Problem description: A word-for-word copy of the data is what's wanted, with no pictures.

── Input data ──

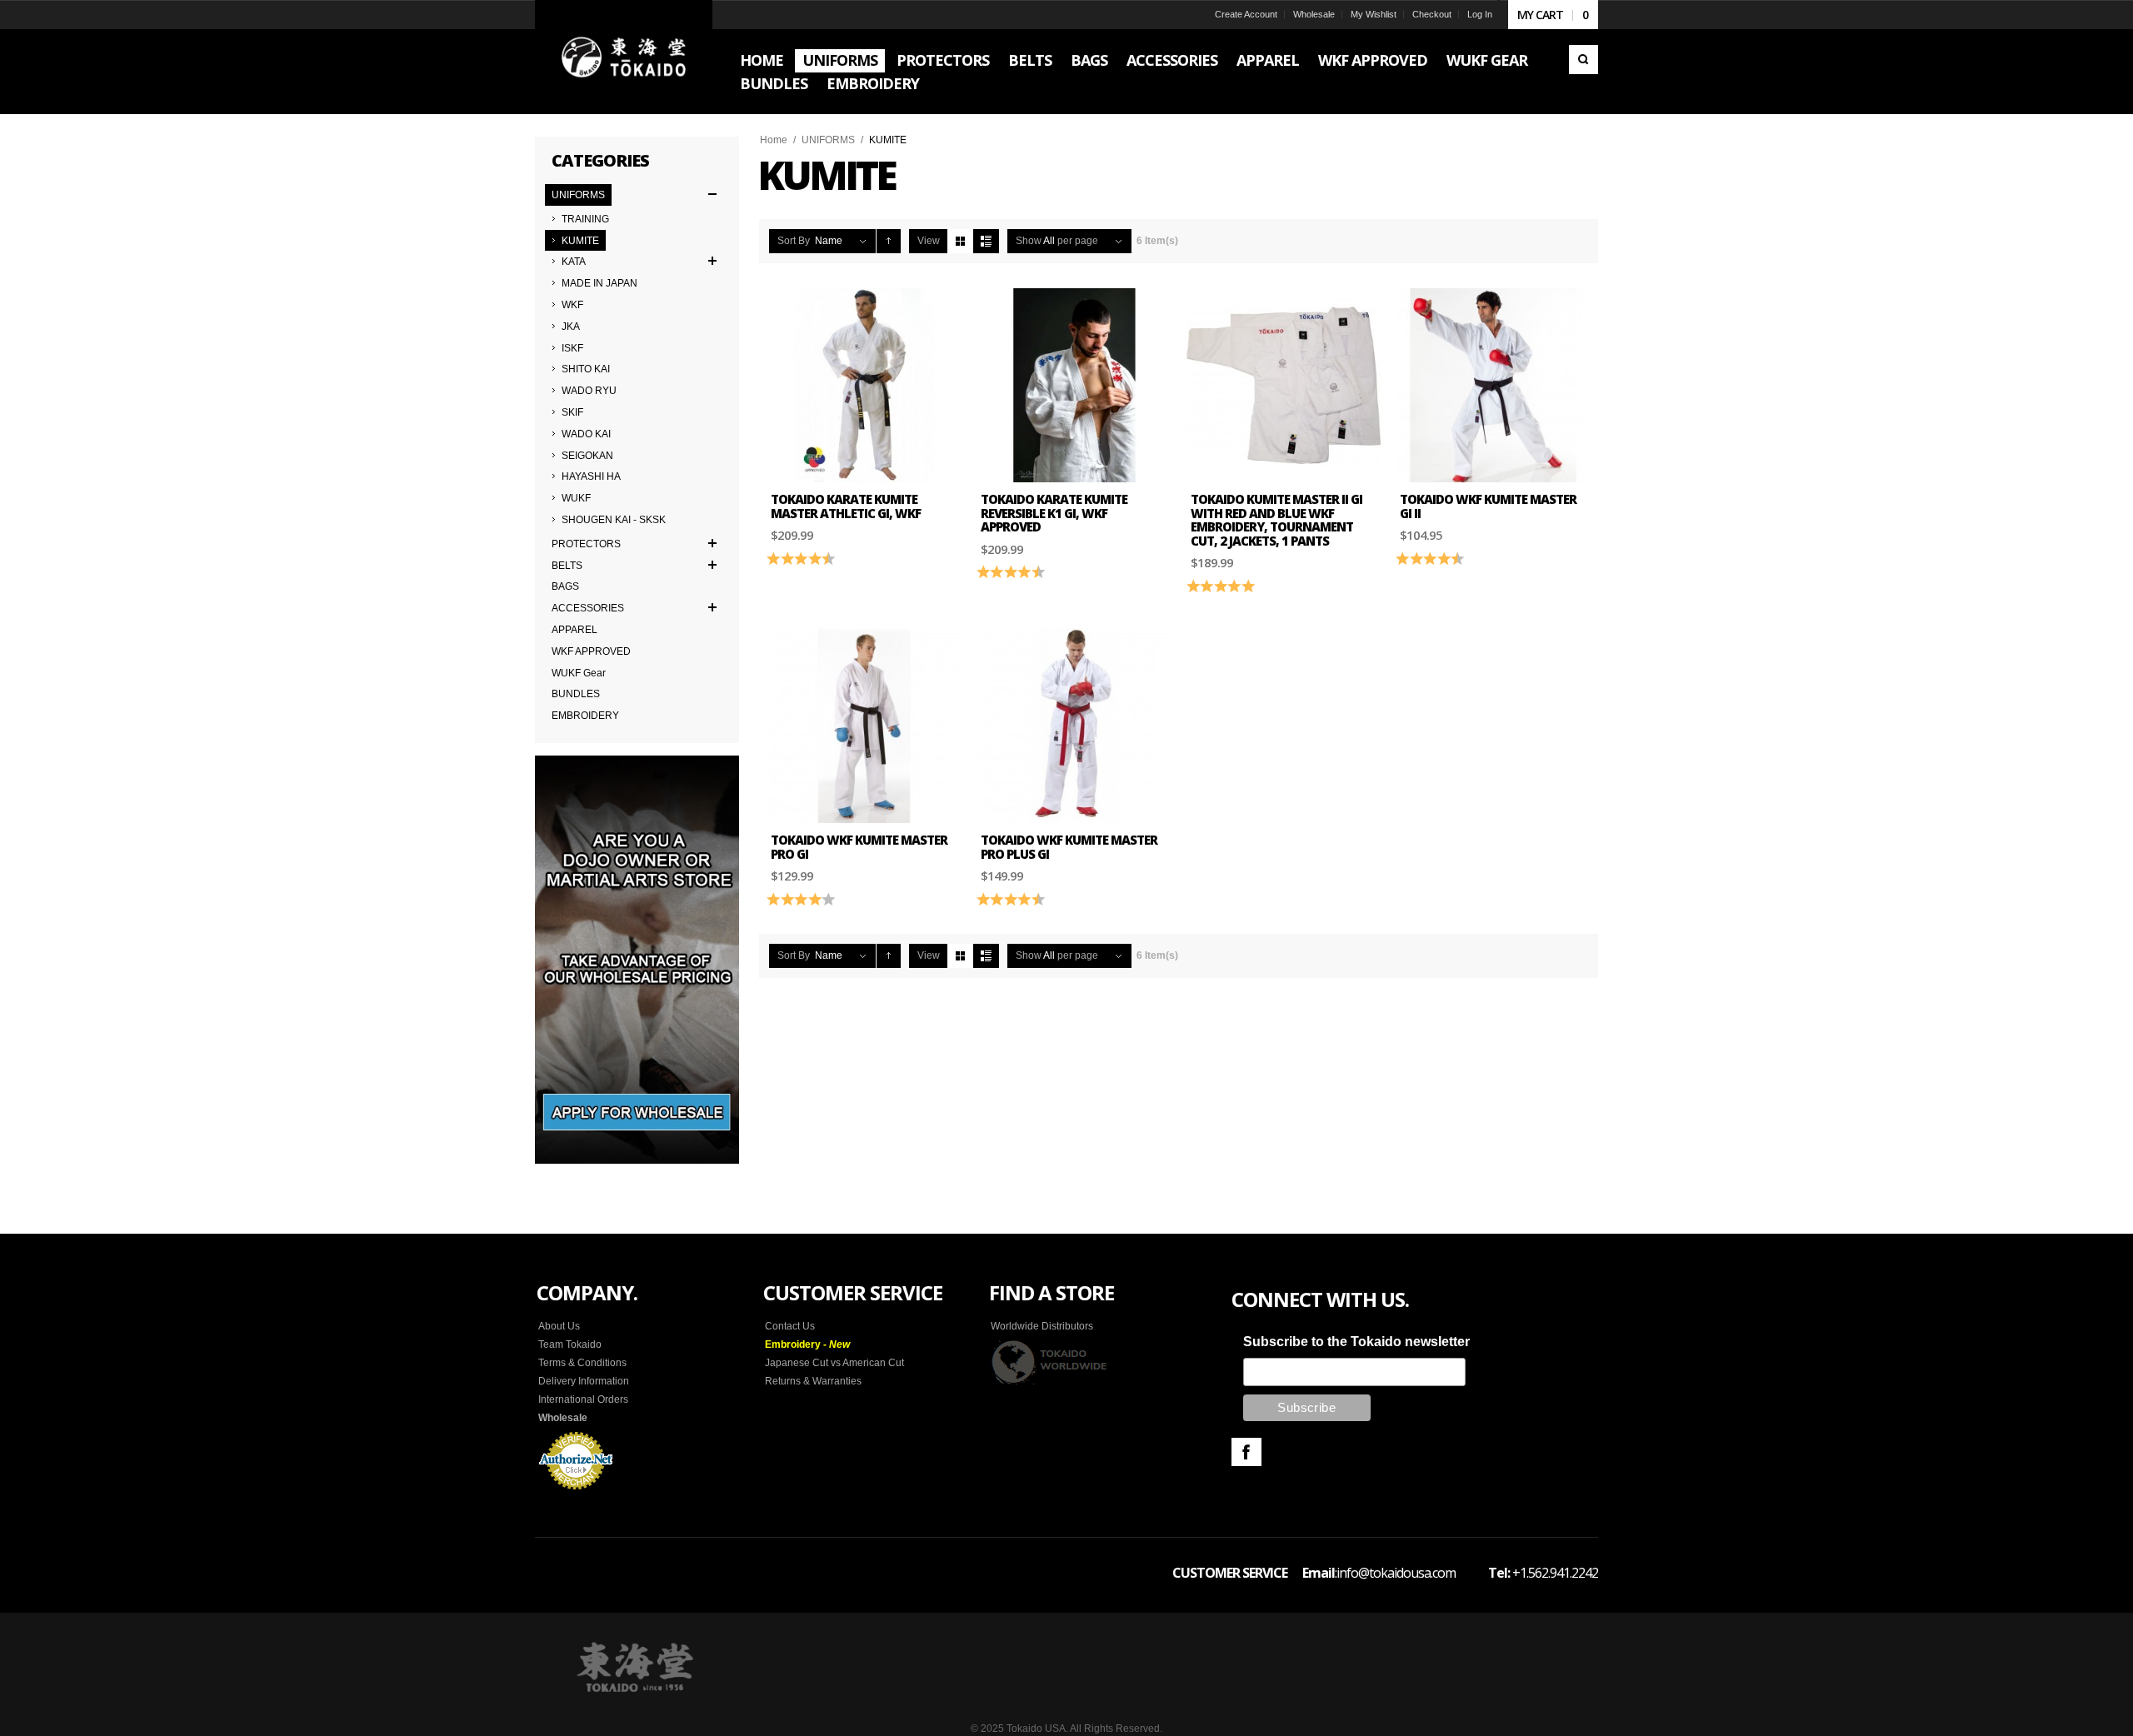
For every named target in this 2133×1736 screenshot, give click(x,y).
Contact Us (790, 1326)
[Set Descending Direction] (889, 241)
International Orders (583, 1399)
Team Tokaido (570, 1344)
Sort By (793, 241)
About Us (559, 1326)
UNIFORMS (828, 140)
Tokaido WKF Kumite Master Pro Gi (859, 846)
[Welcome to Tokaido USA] (623, 56)
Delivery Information (583, 1381)
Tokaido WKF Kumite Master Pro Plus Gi (1069, 846)
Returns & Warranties (813, 1381)
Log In (1479, 14)
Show (1029, 241)
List (986, 241)
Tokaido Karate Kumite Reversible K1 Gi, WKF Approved (1054, 513)
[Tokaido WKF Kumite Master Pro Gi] (864, 725)
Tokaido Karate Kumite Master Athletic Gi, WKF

───

Exercise answer:
For every named target in this 2133×1736 screenshot, give click(x,y).
Contact Us (790, 1326)
[Set Descending Direction] (889, 241)
International Orders (583, 1399)
Team Tokaido (570, 1344)
Sort By (793, 241)
About Us (559, 1326)
UNIFORMS (828, 140)
Tokaido WKF Kumite Master Pro Gi (859, 846)
[Welcome to Tokaido USA] (623, 56)
Delivery Information (583, 1381)
Tokaido WKF Kumite Master Pro Plus Gi (1069, 846)
Returns & Warranties (813, 1381)
Log In (1479, 14)
Show (1029, 241)
List (986, 241)
Tokaido Karate Kumite Reversible K1 Gi, WKF Approved (1054, 513)
[Tokaido WKF Kumite Master Pro Gi] (864, 725)
Tokaido Karate Kumite Master Athletic Gi, WKF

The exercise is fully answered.